Case Study · AI Response Quality
Why most low-scoring AI responses were incomplete, not incorrect
A shared evaluation system designed and run across seven product teams. The goal was to determine whether poor AI output came from content gaps, retrieval failures, or system behavior — and give each team a way to act on that distinction.
The problem
Teams weren't just unsure whether answers were correct. They had no reliable way to evaluate them.
Responses varied in subtle but important ways. Some were technically correct but incomplete — missing the context a user needed to act. Others sounded confident but contained small inaccuracies. Different reviewers often reached different conclusions about the same answer.
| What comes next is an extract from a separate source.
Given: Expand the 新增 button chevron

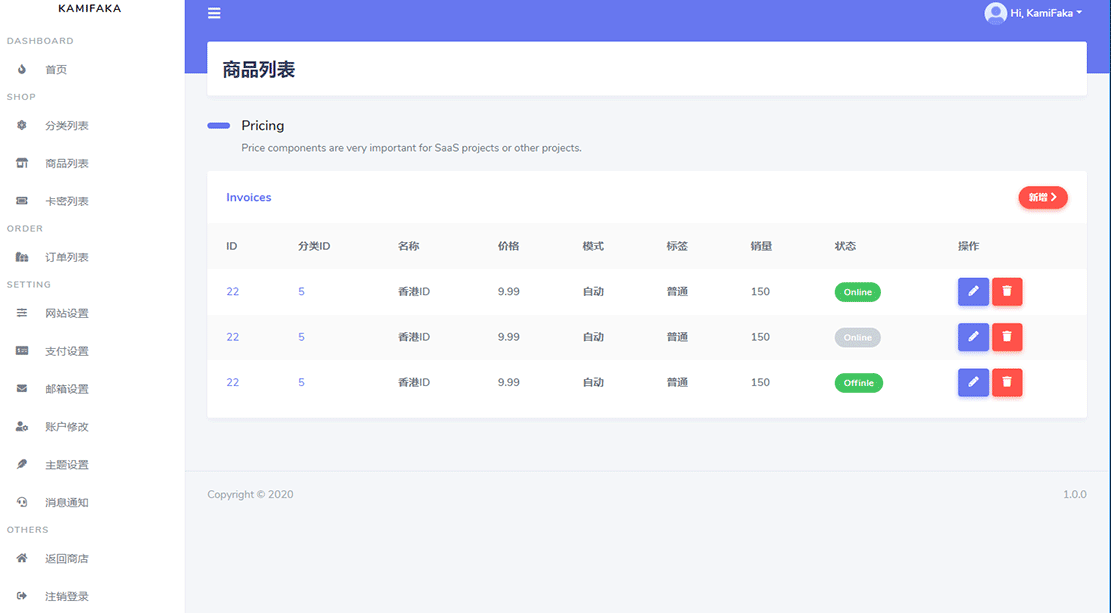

Without a shared evaluation model, feedback stayed subjective. Teams couldn't compare results, identify patterns, or determine where the system was actually failing. Issues persisted without a clear path to improvement.
The approach
I designed and ran the evaluation system end-to-end: recruiting seven product teams, building the 3C scoring model (Correctness, Completeness, Clarity), training evaluators, coordinating participation, and reporting findings directly to the system architect.
The system combined centralized Q&A datasets, standardized scoring, and repeated test cycles. Each cycle was designed so findings could feed directly back into content, retrieval, and system tuning — because the organization owned the full RAG stack.
What the data showed
The evaluation separated low-scoring responses by failure type — completeness failures versus accuracy failures. Across 949 responses from seven teams, the average score was 3.63, with 35% falling below the target threshold.
The dominant failure mode was missing context: responses factually accurate but lacking the adjacent information a user needed to act. The data made visible which layer of the knowledge system was responsible for each failure type.
Content
- Coverage gaps led to incomplete responses
- Over-chunked content reduced available context
- Weak structure made key information harder to retrieve
Retrieval
- Index gaps prevented high-quality content from surfacing
- Ranking returned partial or lower-quality matches
- SEO gaps limited discoverability of relevant content
System
- Responses varied across identical inputs
- Failures clustered around specific question types
- Tuning lacked consistent, structured evaluation signals
How the findings were used
Per-team scorecards named specific gaps, not just overall scores. Content teams received prioritized improvement lists based on question-level failure patterns. Retrieval issues were traced to specific breakdowns in indexing, ranking, and content coverage. Engineering teams received structured findings they could act on — not anecdotal feedback.
The evaluation gave each team a clear picture of which levers they controlled and where their failures were clustering. For many, it was the first time that picture existed.
A second cycle was planned but not executed before the program context changed. The reusable output was the evaluation framework itself: shared scoring criteria, test-cycle structure, and reporting patterns that teams could apply to future AI response reviews.